[Word and element location records]
▽
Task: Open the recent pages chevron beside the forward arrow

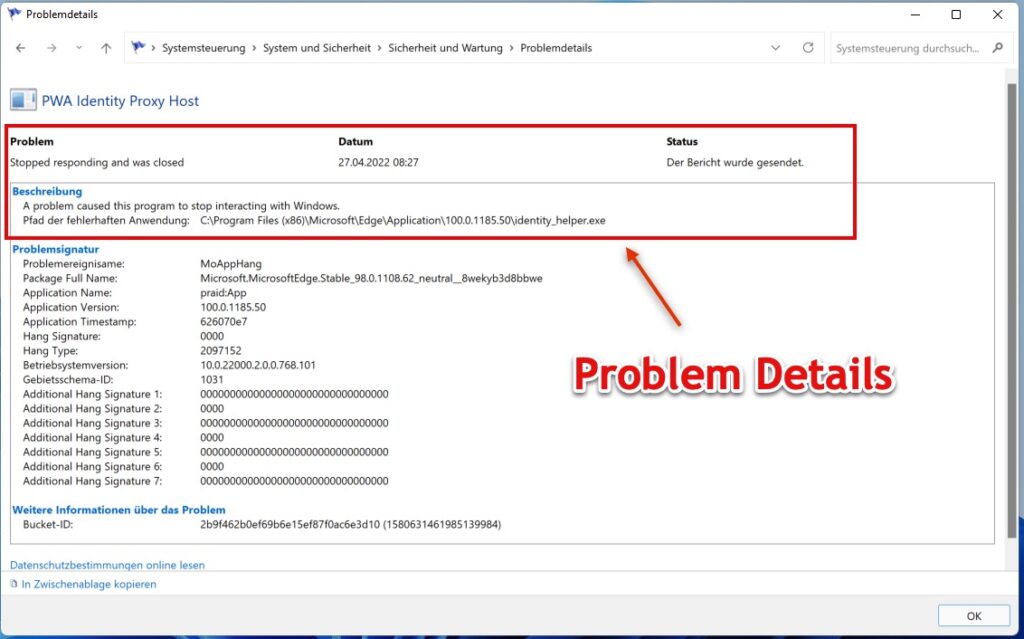Action: coord(78,47)
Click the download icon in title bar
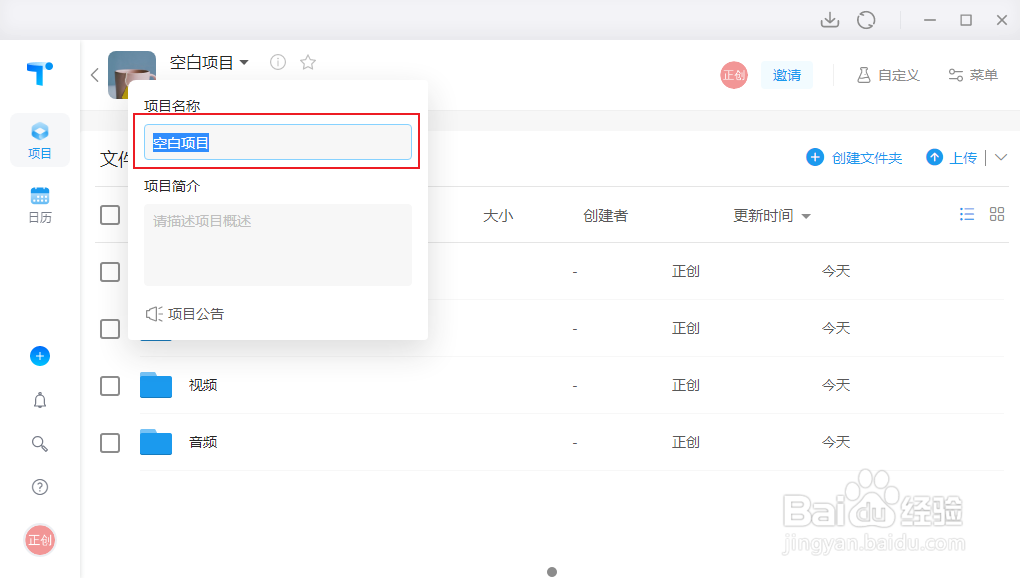Screen dimensions: 1020x578 [x=830, y=20]
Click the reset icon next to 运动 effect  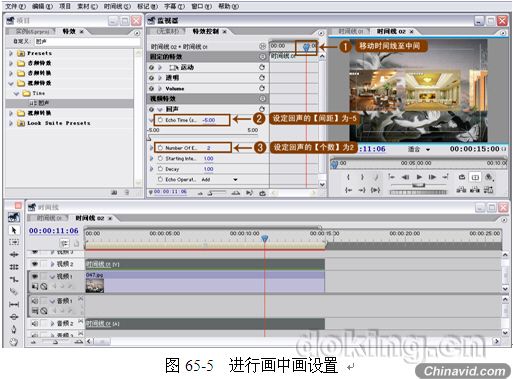point(262,67)
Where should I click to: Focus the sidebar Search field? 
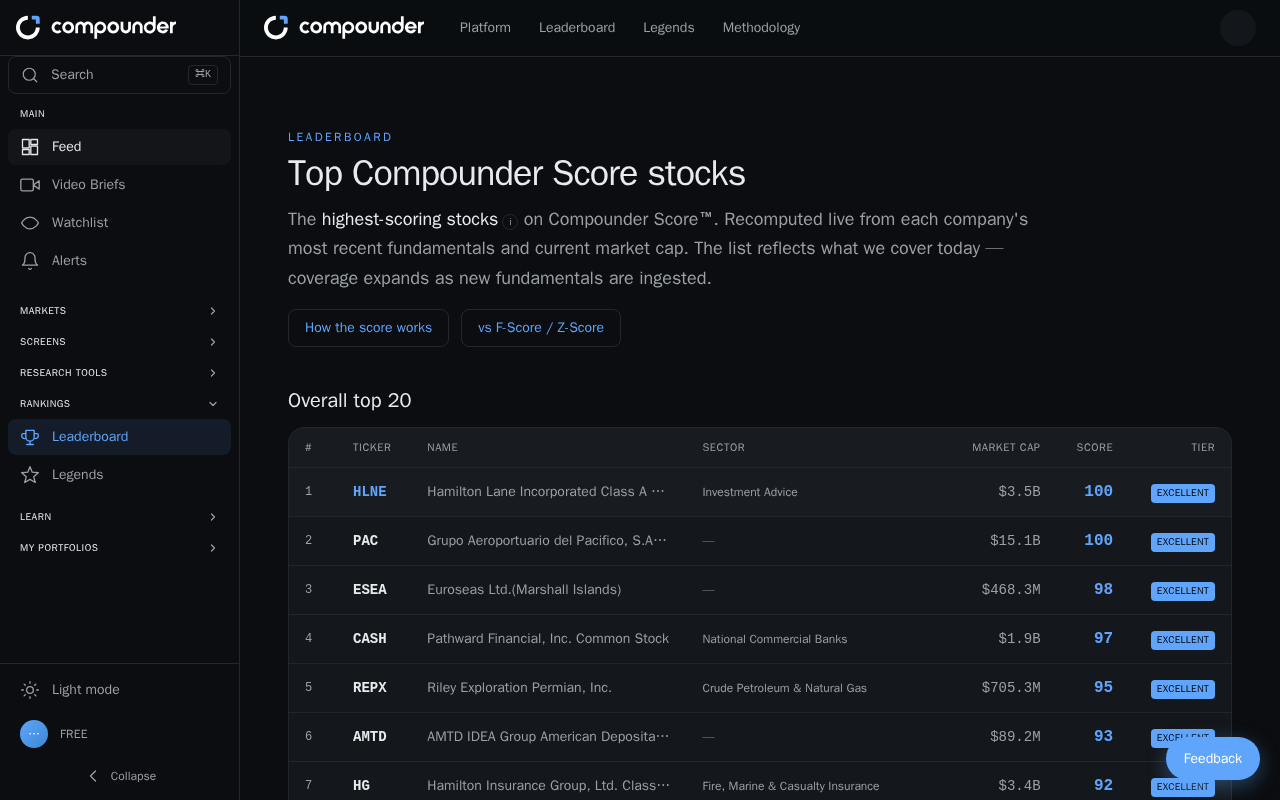coord(119,75)
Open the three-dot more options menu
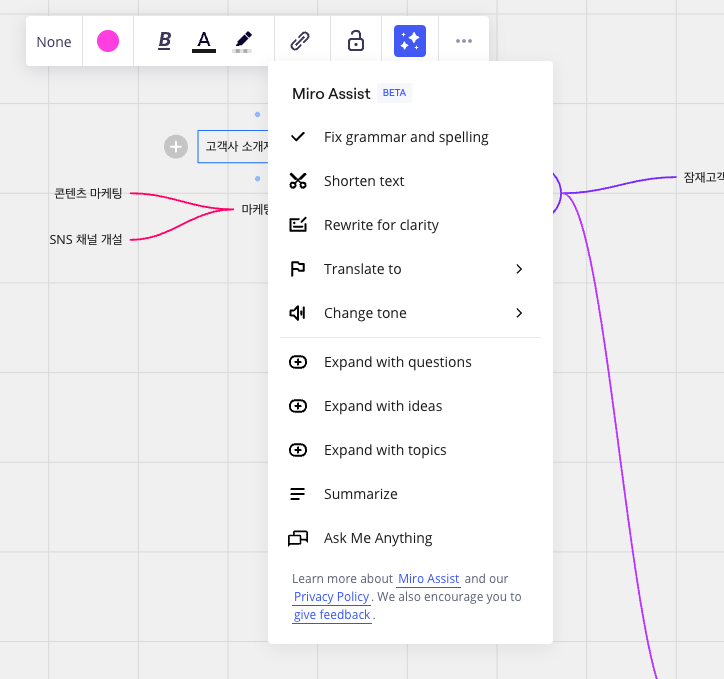The height and width of the screenshot is (679, 724). pyautogui.click(x=463, y=41)
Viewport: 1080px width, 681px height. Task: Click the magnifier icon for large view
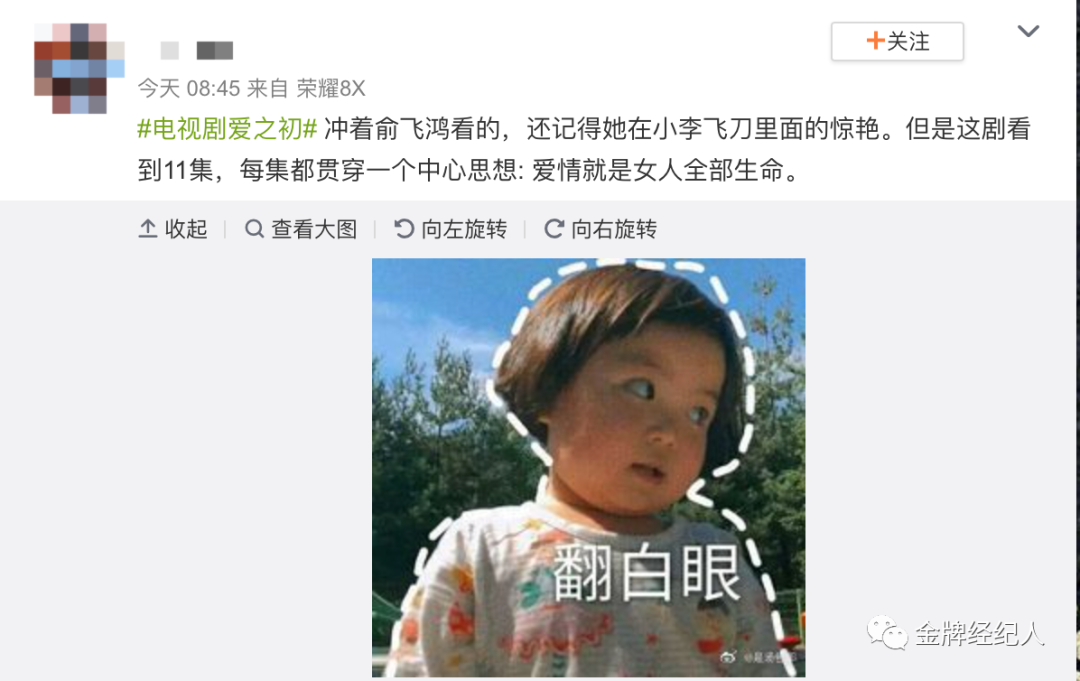click(x=254, y=229)
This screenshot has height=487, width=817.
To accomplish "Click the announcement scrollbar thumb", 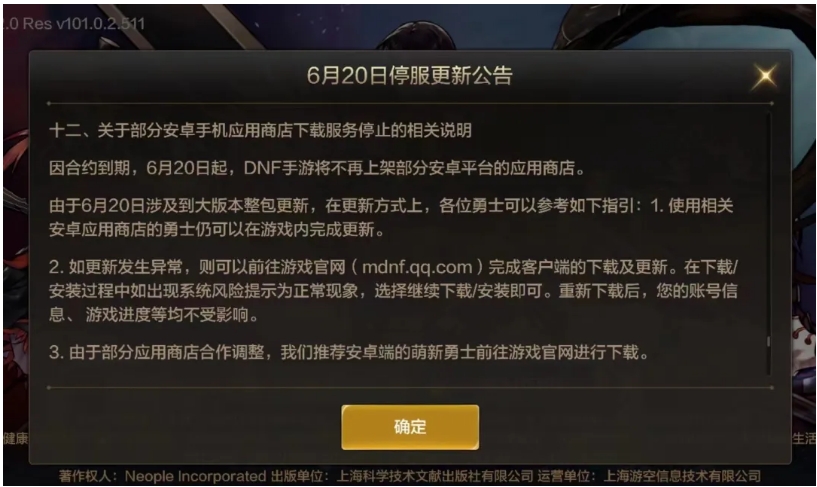I will pyautogui.click(x=769, y=342).
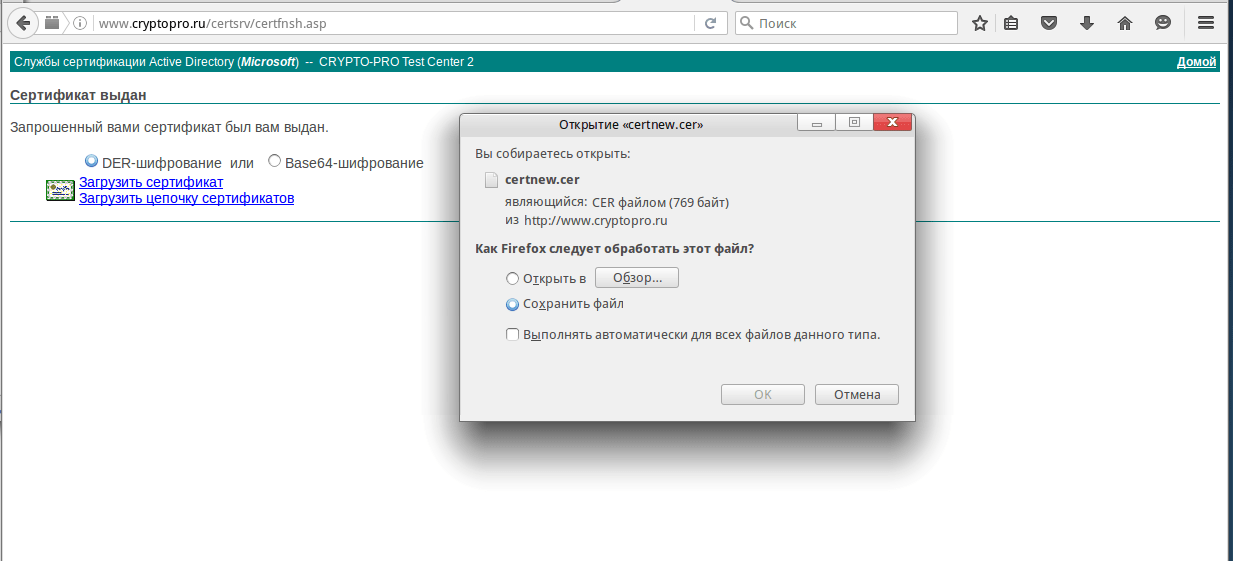Select the Base64-шифрование radio button
Image resolution: width=1233 pixels, height=561 pixels.
click(x=275, y=162)
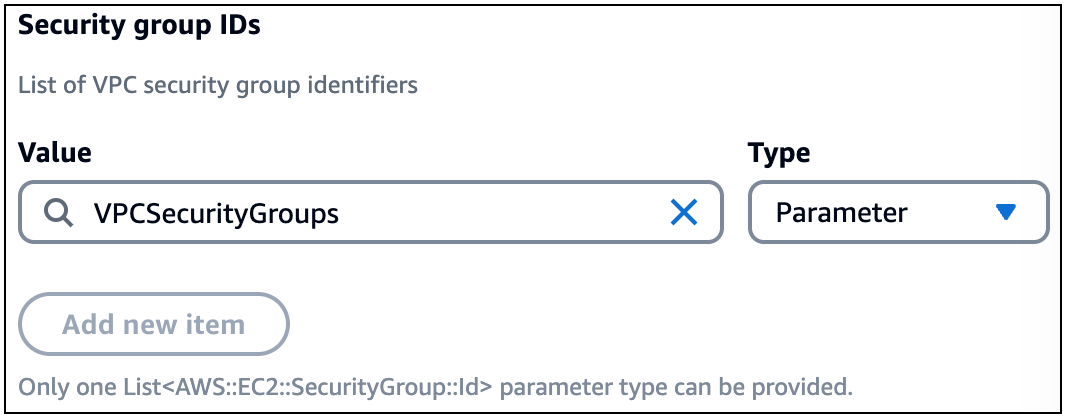The width and height of the screenshot is (1066, 418).
Task: Select the grayed-out Add new item control
Action: click(x=153, y=324)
△
> [What is needed]:
Please give the part of the rows that opens with the line containing "Where should I" and closes with the line containing "The height and", both lines included, as a JSON list of strings with one string per line and blank lines skipped. Leave the pictures out of the answer.

> [Complete response]:
[
  "Where should I click to: Focus the sidebar Search field? ",
  "coord(119,75)",
  "Open the three-dot more options menu",
  "The height and width of the screenshot is (679, 724). pyautogui.click(x=463, y=41)"
]